• **TEXT PROVIDED**:
A choice example of the "knowledge" of the Bible possessed by skeptics has been related. One such skeptic was at a dinner and sat next to a Bible teacher, who engaged him in conversation, and opened to him the subject of faith in Christ. The skeptic said he had once been a reader of the Bible, but that he had grown disgusted with its errors, and no longer had any use for it. The Christian asked to know the definite things that so impressed him, and received the following answer: "When I began to read the Bible, I came across the story of Noah and the ark. I am a lumberman, and it interested me. I began to figure out its dimensions and how many feet of lumber went into it. I was astonished and impressed at its size. But a few days later, I opened the Bible again, and saw that the Levites took the ark on their shoulders and carried it around in the wilderness. Such foolishness made me angry, and I have never looked inside the book again."—Young People's Full Gospel Quarterly


The Modernists' Masquerade

Dr. George B. Foster in his "The Finality of the Christian Religion" says, "An intelligent man who now affirms his faith in miracles can hardly know what intellectual honesty means." Dr. Foster claims that "Jesus did not transcend the limits of the purely human." It was of this book that a Chicago daily wrote: "We are struck also with the hypocrisy and treachery of these attacks on Christianity. This is a free country and a free age, and men can say what they choose about religion, but this is not what we arraign these divinity professors for. Is there no place in which to assail Christianity but a divinity school? Is there no one to write infidel books except the professors of Christian Theology? Is a theological seminary an appropriate place for a general massacre of Christian doc-trines? We are not championing Chris-tianity or infidelity, but only condemning infidels masquerading as men of God and Christian teachers."—Sunday School Times


Remember

Remember how Voltaire stood in Paris two hundred years ago and said that it took 12 men to originate the Christian religion but it would take but one to eliminate it, and then he dipped his pen in the ink of hatred of his heart and wrote against God's Book and Christianity. His name is forgotten but we still have the Christian religion here, and on the very spot that he uttered these words is a printing press opened and operated by a Bible society which sends Bibles to every nation in the earth. Some 50 years ago Robert Ingersol wrote on the "Mistakes of Moses." He said, "Twenty-five years after I am dead there will not be a church in the land" Ingersol has gone but the Bible is hare, and churches are still here.—Selected


There No God

There is no God? Then tell me pray
Who started the sun on his golden way,
Who paints the flowers and tints the sky
From a pallette of color of secret dye?

• **REQUIRED TASK 1**:
Decide whether each statement below agrees with the text about skeptics of the Bible above. Answer yes or no for each, and quote the words from the text that settle it.
(a) The skeptic at the dinner said he worked as a lumberman.
(b) Voltaire said it would take twelve men to eliminate the Christian religion.
(c) Robert Ingersol wrote on the "Mistakes of Moses."
• **REQUIRED TASK 2**: According to the text about skeptics of the Bible above, who operates the printing press on the spot where Voltaire spoke, and what does that group do?

• **EXTRACTED RECORDS**:
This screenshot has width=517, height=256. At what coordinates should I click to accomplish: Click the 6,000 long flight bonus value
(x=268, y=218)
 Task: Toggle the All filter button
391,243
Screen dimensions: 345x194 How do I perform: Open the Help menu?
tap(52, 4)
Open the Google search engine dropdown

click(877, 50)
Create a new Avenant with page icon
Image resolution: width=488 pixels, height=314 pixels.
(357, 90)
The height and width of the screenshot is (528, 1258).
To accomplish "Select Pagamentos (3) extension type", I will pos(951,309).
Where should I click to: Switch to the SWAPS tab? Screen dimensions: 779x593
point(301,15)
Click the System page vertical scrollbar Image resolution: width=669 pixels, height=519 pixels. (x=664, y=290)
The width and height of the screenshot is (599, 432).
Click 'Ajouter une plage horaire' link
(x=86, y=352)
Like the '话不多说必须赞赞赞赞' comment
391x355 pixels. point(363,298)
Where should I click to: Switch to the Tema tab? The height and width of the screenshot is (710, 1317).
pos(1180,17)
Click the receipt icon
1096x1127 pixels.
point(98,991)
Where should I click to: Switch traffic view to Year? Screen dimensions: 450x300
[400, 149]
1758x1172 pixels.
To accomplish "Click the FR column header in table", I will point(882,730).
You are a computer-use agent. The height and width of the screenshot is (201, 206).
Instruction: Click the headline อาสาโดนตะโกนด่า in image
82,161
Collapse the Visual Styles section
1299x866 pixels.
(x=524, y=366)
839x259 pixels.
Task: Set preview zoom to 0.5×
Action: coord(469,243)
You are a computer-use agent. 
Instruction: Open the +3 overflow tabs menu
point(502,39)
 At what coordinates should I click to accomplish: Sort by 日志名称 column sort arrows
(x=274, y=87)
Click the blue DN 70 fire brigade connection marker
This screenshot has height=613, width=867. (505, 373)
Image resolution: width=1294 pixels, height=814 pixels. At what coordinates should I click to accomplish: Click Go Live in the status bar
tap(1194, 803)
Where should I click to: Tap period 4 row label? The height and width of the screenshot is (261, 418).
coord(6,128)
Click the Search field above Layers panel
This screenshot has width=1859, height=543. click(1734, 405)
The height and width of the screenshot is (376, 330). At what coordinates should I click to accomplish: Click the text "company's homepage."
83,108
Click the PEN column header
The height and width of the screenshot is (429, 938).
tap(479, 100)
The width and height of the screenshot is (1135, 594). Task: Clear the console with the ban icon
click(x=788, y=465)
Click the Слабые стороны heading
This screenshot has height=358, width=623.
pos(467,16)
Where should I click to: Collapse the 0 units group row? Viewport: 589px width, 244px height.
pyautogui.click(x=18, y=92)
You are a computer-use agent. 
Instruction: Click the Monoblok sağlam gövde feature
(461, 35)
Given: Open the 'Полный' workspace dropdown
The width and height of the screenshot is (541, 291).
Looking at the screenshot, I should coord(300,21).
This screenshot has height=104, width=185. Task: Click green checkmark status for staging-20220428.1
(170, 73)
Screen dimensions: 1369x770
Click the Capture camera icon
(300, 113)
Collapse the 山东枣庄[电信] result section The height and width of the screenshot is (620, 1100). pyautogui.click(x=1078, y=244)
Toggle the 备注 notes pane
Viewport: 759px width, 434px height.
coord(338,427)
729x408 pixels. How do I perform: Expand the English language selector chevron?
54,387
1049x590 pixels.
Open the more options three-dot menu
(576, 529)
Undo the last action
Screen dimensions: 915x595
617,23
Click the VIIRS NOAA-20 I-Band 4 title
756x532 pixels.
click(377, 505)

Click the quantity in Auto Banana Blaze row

• **COMPLETE ANSWER 1**:
(a) Yes: "I am a lumberman, and it interested me."
(b) No: "it took 12 men to originate the Christian religion but it would take but one to eliminate it"
(c) Yes: "Some 50 years ago Robert Ingersol wrote on the "Mistakes of Moses.""

• **COMPLETE ANSWER 2**: A Bible society operates it, and it sends Bibles to every nation in the earth.